I saw him with the hat on his head, infallible black frack and risky pants, just like all Rio knows in the films from Pathé.
Don't you guess who it was? No? The Max Linder.
He, in the flesh, more bone than flesh.
I walked into a barber shop, boulevard Montmartre and he got out. Somewhat ran into each other. There was an exchange of pardon, monsieur.
I noticed that the famous King of Laughter, as they call him on posters, had a frown, an unfriendly face.
I turned to hasten down the ladder, naively supposing that he was going to make those short hops, that so much amuse viewers in cinemas. He descended slowly, almost earnestly, as someone who is in serious thoughts.

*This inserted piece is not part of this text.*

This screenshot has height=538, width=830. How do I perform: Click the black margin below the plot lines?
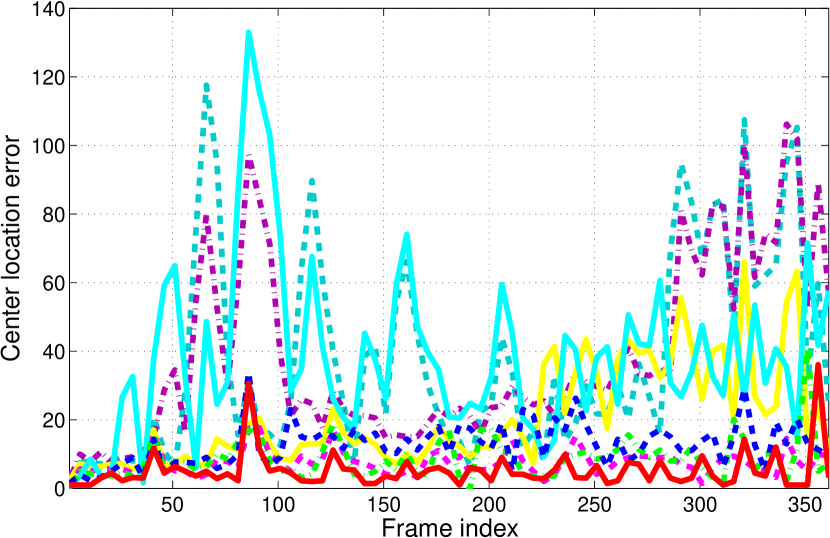click(450, 515)
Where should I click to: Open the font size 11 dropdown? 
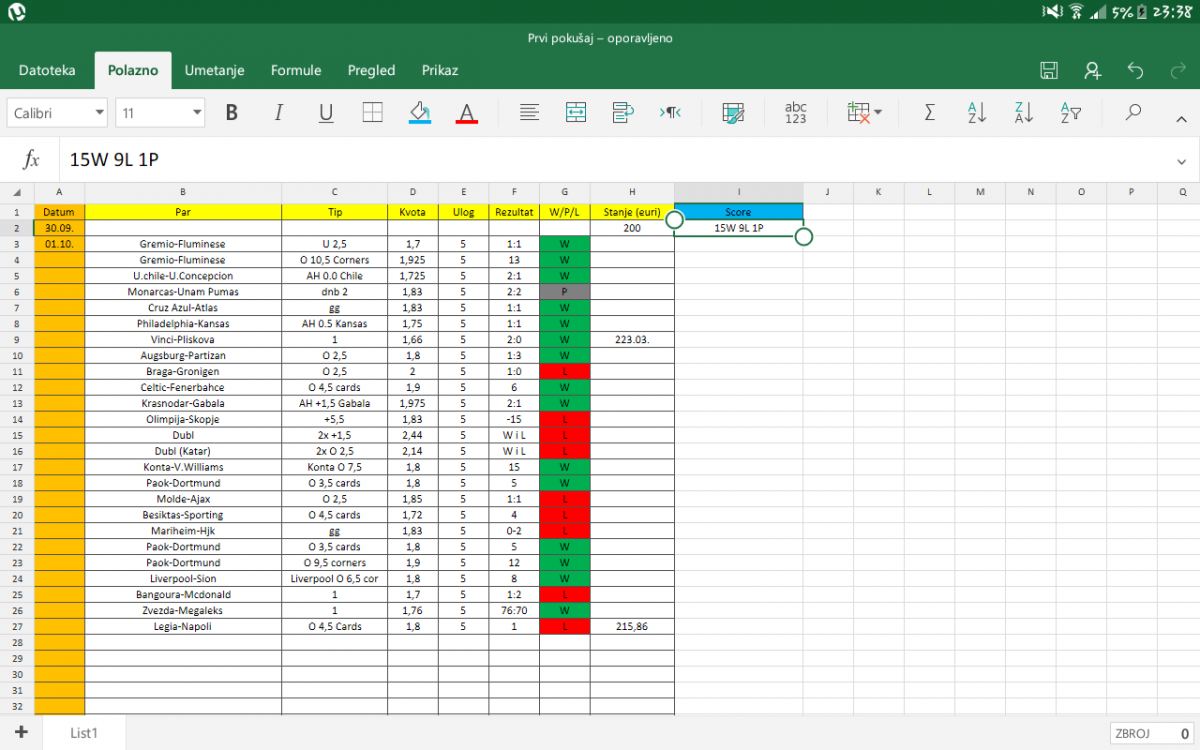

Telling later to a Parisian I know, a young man half journalist, half homme d'affaires, he stated to me that the King of Laughter is nothing joyful in private and (is it true?) has a terrible jealousy of beautiful women working with him in the Pathé films.
Of course, jealousy of the attention of a beautiful woman may merit the cinema goers.
Joyful or not, jealous or not, the case is that the Max Linder, with his gestures wins a fortune and hence, in some years he can relax the formidable somersaults and pirouettes, that earned him his universal reputation. Alex. (Fon-Fon, Jul. 25, 1914)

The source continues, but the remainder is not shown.